By Liset Márquez, Inland Valley Daily Bulletin
Posted: 03/19/16 – 4:36 PM PDT |
RIVERSIDE >> In an unprecedented move, an appellate court has found Upland residents deserve the chance to overturn the city’s ban on medical marijuana dispensaries in a special election.
The appellate court Friday released an opinion siding with the California Cannabis Coalition, finding that Upland is obligated to hold a special election.
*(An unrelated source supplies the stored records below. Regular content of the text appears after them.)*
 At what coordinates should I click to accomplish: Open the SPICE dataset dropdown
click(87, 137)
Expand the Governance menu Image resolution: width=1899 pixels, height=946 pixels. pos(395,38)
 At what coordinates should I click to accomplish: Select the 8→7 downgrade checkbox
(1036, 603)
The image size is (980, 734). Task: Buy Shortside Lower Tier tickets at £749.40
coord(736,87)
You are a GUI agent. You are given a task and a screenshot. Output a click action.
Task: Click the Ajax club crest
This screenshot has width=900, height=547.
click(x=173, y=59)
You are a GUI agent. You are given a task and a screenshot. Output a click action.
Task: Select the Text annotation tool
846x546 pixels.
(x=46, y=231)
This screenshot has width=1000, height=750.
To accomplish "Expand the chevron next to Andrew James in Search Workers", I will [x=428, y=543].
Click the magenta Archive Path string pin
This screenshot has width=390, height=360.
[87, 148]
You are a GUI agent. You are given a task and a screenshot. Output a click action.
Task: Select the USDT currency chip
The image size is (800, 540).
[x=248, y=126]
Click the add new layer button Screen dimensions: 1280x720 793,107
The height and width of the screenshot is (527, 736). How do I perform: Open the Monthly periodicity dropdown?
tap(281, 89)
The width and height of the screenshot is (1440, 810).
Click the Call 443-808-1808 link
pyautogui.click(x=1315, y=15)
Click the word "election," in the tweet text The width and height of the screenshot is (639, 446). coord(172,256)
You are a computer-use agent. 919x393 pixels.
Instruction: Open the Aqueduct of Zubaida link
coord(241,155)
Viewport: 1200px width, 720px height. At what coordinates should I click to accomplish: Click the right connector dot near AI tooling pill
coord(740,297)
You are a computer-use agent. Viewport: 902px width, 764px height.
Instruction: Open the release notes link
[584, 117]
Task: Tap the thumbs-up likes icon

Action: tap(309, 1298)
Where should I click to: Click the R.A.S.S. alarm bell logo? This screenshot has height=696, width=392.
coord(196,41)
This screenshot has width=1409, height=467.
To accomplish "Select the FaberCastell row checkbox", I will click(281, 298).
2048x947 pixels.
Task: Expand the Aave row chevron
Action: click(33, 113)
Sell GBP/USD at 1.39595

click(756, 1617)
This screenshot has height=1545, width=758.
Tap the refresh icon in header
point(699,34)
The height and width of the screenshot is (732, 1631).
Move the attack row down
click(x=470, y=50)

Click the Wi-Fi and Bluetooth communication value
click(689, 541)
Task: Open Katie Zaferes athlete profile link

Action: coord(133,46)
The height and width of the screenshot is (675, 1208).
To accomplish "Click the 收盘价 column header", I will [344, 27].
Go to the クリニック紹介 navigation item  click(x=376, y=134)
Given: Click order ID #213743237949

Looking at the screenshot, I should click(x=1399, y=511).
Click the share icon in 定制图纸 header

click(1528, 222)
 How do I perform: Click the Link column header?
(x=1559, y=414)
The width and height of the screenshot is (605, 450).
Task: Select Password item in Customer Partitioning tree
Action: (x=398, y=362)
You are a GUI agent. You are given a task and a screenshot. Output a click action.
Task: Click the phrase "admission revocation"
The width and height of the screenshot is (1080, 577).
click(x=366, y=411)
The decision could cost the city up to $100,000 in legal fees.
After nearly a year tangled in legal proceedings, the attorney for the coalition isn’t sure the proponents will push for a special election or consolidate the measure with the general election.
“My clients have to decide the current political situation and which is the best election, in terms of winning,” said Roger Diamond, attorney for the coalition. “I have to meet with my clients and determine who are the likely voters to support the measure.”
Upland City Manager Rod Butler said the city attorney’s office is reviewing the decision and will be provide recommendations to the City Council, most likely at the April 11 meeting.
“The first decision for the Council will be whether or not to appeal this latest Court of Appeal decision,” Butler said, in an email.
The coalition sued the city last year, demanding its measure — which garnered 15 percent of the necessary signatures in January 2015 — be placed on a special election ballot. But the measure was placed on the November general election by the City Council whose members argued portions of the ballot measure would actually create a tax in the city.
In May 2015, a San Bernardino Superior Court judge sided with Upland, finding a component of the initiative, which would require dispensaries to pay $75,000 in annual licensing and inspection fees, is a tax, and the matter can only appear on the November ballot, because any new tax by a government agency can only come before voters in a general election.
Following the decision, Diamond filed an appeal with the Fourth District. He pushed for an expedited court date — which he got March 1 — in an effort to get a decision from the appellate court before it was too late to place the ballot measure on the June primary.